Le groupe néo-intégriste musulman militant est une articulation basée sur le fait que l’Islam est un «système culturel» dans le sens de Clifford Geertz cité de manière approbatoire. Les néo-intégristes islamiques sont en train de réarticuler de façon ponctuelle les éléments symboliques de ce système culturel pour en reconstituer, de manière artificielle, «une unité perdue» dans le sens auquel Laclau fait allusion. En d’autres termes : le néo-intégrisme musulman est une idéologie politique basée sur la politisation du sacré ; c’est la politisation du système culturel de l’Islam qui constitue la pratique articulatoire dans une situation de crise .

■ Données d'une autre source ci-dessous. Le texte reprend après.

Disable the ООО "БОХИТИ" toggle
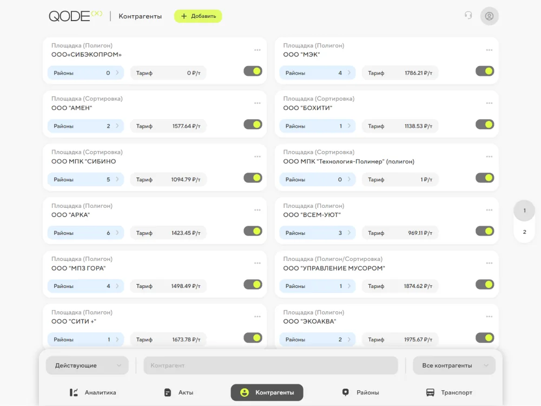(x=485, y=125)
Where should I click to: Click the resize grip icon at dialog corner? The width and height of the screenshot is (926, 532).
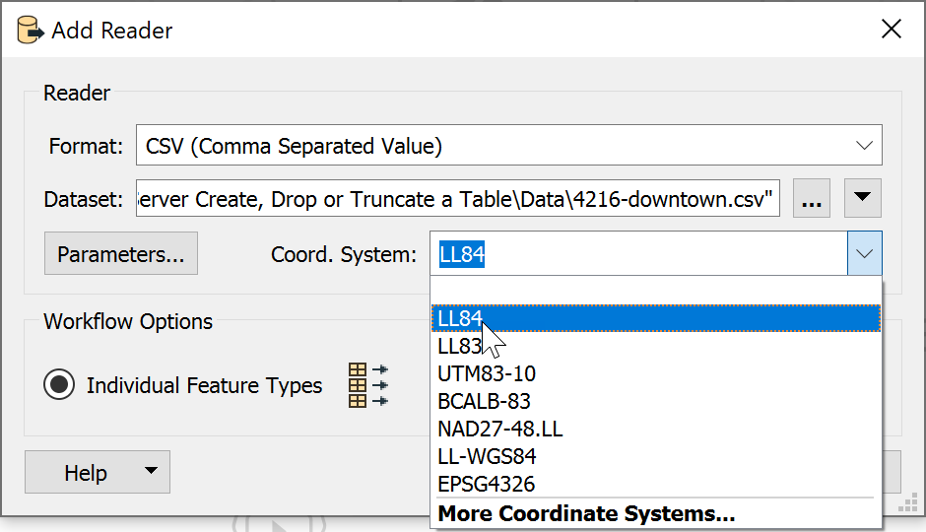coord(908,501)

2) Relation entre les éléments ou l’interaction entre les composantes culturelles et économiques du changement social

Ce problème nous mène à faire des recherches relatives à la contribution des études de développement modernes afin d’expliquer et de comprendre cette question.

Il faut un nouveau concept pour expliquer le nouveau phénomène qui constitue notre point focal.

Au cours de la décennie écoulée, les experts en matière sociale se sont concentrés sur les problèmes de la croissance économique dans les sociétés du Tiers-Monde. Il ont négligé le fait que le changement social englobe aussi l’innovation culturelle. L’analyse de tout le contexte social est également souvent passée à côté dans l’étude du processus de développement également.

Récemment, il y a eu chez les experts sociaux une prise de conscience élevée du fait que les innovations culturelles doivent être étudiées dans le cadre d’une analyse macrosociologique. Un certain nombre de théoriciens-révisionnistes américains de la modernisation ont récemment adopté une approche macrosociologique dans la tradition européenne vis-à-vis des problèmes du changement social, bien que les analyses sociologiques des sociétés industrielles soient à prédominance microsociologiques.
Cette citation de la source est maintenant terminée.